**RAW DATA**

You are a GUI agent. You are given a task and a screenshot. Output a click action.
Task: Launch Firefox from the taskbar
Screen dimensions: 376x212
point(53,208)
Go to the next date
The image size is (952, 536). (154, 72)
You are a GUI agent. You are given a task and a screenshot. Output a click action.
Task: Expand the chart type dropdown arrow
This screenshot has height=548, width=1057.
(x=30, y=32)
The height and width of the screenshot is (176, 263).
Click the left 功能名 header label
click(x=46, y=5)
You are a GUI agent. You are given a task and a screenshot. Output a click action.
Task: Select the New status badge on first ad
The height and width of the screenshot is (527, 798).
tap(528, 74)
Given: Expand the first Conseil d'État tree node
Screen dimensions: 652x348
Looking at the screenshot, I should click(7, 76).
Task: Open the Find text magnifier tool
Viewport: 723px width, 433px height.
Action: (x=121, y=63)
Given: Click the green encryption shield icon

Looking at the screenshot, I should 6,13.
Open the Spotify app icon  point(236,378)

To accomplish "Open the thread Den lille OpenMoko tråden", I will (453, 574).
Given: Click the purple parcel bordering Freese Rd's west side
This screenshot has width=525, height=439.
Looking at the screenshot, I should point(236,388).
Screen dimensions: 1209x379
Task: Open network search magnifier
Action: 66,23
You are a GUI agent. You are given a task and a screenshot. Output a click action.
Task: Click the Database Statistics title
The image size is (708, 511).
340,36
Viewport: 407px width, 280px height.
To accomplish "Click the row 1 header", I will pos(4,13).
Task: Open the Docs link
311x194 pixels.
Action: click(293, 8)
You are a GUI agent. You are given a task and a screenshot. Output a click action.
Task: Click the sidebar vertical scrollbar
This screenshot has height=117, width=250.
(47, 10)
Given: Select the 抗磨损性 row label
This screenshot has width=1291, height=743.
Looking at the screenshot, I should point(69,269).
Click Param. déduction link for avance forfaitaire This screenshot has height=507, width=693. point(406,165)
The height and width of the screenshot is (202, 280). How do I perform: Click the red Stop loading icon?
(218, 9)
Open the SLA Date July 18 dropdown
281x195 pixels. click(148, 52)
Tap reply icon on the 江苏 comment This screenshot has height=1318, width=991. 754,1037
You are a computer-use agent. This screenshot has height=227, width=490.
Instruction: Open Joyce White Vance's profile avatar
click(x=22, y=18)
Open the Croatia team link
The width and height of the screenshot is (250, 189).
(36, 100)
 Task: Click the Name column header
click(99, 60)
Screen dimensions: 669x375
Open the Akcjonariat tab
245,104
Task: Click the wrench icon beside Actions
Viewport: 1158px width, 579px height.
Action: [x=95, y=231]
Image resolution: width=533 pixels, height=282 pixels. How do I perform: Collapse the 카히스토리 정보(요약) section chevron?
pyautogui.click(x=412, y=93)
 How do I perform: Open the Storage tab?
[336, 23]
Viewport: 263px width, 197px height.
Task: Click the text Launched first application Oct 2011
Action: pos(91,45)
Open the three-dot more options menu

**GOAL OF THE EXERCISE**
Reproduce every one of the records above, line for line, with no changes.

**FINAL ANSWER**
You are a GUI agent. You are given a task and a screenshot. Output a click action.
Task: Launch Firefox from the taskbar
Screen dimensions: 376x212
point(53,208)
Go to the next date
The image size is (952, 536). (154, 72)
You are a GUI agent. You are given a task and a screenshot. Output a click action.
Task: Expand the chart type dropdown arrow
This screenshot has height=548, width=1057.
(x=30, y=32)
The height and width of the screenshot is (176, 263).
Click the left 功能名 header label
click(x=46, y=5)
You are a GUI agent. You are given a task and a screenshot. Output a click action.
Task: Select the New status badge on first ad
The height and width of the screenshot is (527, 798).
tap(528, 74)
Given: Expand the first Conseil d'État tree node
Screen dimensions: 652x348
Looking at the screenshot, I should click(7, 76).
Task: Open the Find text magnifier tool
Viewport: 723px width, 433px height.
Action: (x=121, y=63)
Given: Click the green encryption shield icon

Looking at the screenshot, I should 6,13.
Open the Spotify app icon  point(236,378)

To accomplish "Open the thread Den lille OpenMoko tråden", I will (453, 574).
Given: Click the purple parcel bordering Freese Rd's west side
This screenshot has width=525, height=439.
Looking at the screenshot, I should point(236,388).
Screen dimensions: 1209x379
Task: Open network search magnifier
Action: 66,23
You are a GUI agent. You are given a task and a screenshot. Output a click action.
Task: Click the Database Statistics title
The image size is (708, 511).
340,36
Viewport: 407px width, 280px height.
To accomplish "Click the row 1 header", I will pos(4,13).
Task: Open the Docs link
311x194 pixels.
Action: click(293, 8)
You are a GUI agent. You are given a task and a screenshot. Output a click action.
Task: Click the sidebar vertical scrollbar
This screenshot has height=117, width=250.
(47, 10)
Given: Select the 抗磨损性 row label
This screenshot has width=1291, height=743.
Looking at the screenshot, I should point(69,269).
Click Param. déduction link for avance forfaitaire This screenshot has height=507, width=693. point(406,165)
The height and width of the screenshot is (202, 280). How do I perform: Click the red Stop loading icon?
(218, 9)
Open the SLA Date July 18 dropdown
281x195 pixels. click(148, 52)
Tap reply icon on the 江苏 comment This screenshot has height=1318, width=991. 754,1037
You are a computer-use agent. This screenshot has height=227, width=490.
Instruction: Open Joyce White Vance's profile avatar
click(x=22, y=18)
Open the Croatia team link
The width and height of the screenshot is (250, 189).
(36, 100)
 Task: Click the Name column header
click(99, 60)
Screen dimensions: 669x375
Open the Akcjonariat tab
245,104
Task: Click the wrench icon beside Actions
Viewport: 1158px width, 579px height.
Action: [x=95, y=231]
Image resolution: width=533 pixels, height=282 pixels. How do I perform: Collapse the 카히스토리 정보(요약) section chevron?
pyautogui.click(x=412, y=93)
 How do I perform: Open the Storage tab?
[336, 23]
Viewport: 263px width, 197px height.
Task: Click the text Launched first application Oct 2011
Action: pos(91,45)
Open the three-dot more options menu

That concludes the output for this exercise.